Mr. Bessent has offered a more specific target, suggesting that the United States should strive to increase domestic oil production, which is expected to average around 13.2 million barrels per day this year, by an additional three million barrels per day. It is not clear if he is counting gas production in that calculation.

If he is, the United States could meet that target by the end of Mr. Trump’s term, if it were to continue on its current growth trajectory. Increasing domestic production of oil alone by three million barrels a day would be much more difficult.

The oil and gas industry wants the Trump administration to expand federal leases for drilling, make it easier to build pipelines and to end a pause that the Biden administration put in place on new liquefied natural gas exports.

An expansion of production that sends energy prices tumbling sharply could weigh on profits for oil and gas companies, and they might resist such investments if there is insufficient global demand.

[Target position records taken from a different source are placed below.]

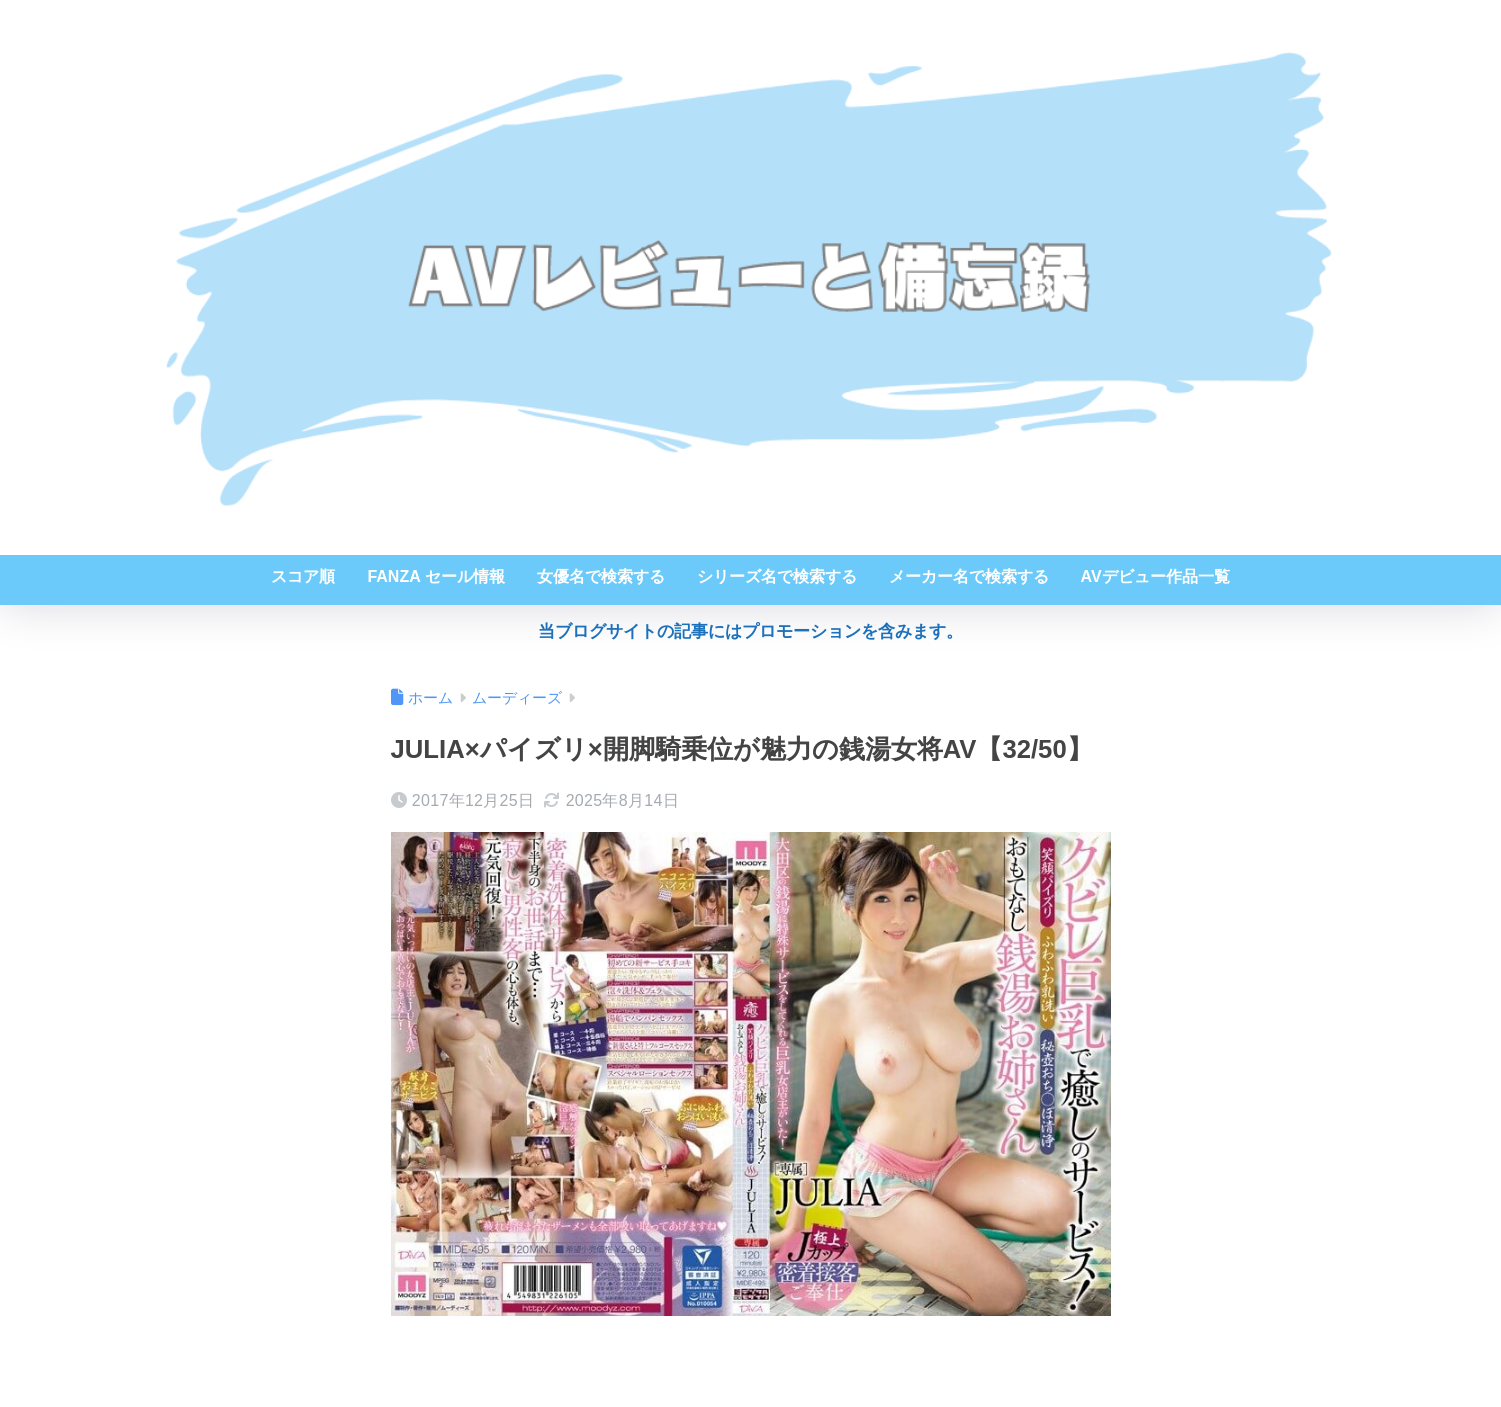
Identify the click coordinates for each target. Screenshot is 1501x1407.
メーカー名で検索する (969, 576)
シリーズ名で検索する (777, 576)
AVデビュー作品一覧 (1155, 576)
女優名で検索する (601, 576)
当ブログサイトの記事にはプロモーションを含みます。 (750, 631)
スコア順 (303, 576)
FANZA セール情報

Already, the International Energy Agency, a multilateral organization based in Paris, is forecasting that global production will outpace demand by more than one million barrels a day next year.

Concerns about a looming glut have weighed on the price of oil, which has been hovering around $70 a barrel in the United States. Companies here generally need prices above $60 a barrel to profitably drill new wells, according to the Federal Reserve Bank of Dallas.

Many producers are also more cautious now about pursuing aggressive growth than they were during Mr. Trump’s first administration because that strategy was incredibly expensive and investors grew tired of losing money in the shale patch.

“It’s a real dilemma because some of the energy companies are not too excited about it, because if you drill more, it’s going to bring down the price,” said Stephen Moore, a Heritage Foundation economist who has advised Mr. Trump. In natural gas, the ability to turbocharge domestic production will depend in large part on whether companies are able to build more pipelines to bring the fuel from the field to places where there is demand for it.

It remains to be seen how seriously Mr. Bessent’s 3-3-3 targets will be taken in Washington and if they have a chance at success. In his 2022 essay, Mr. Bessent recalled his former boss, Mr. Soros, asking him in 2012 if he thought “Abenomics” would actually work.

“I’m not sure whether it will work,” Mr. Bessent remembered saying at the time. “But it will be the market ride of a lifetime.”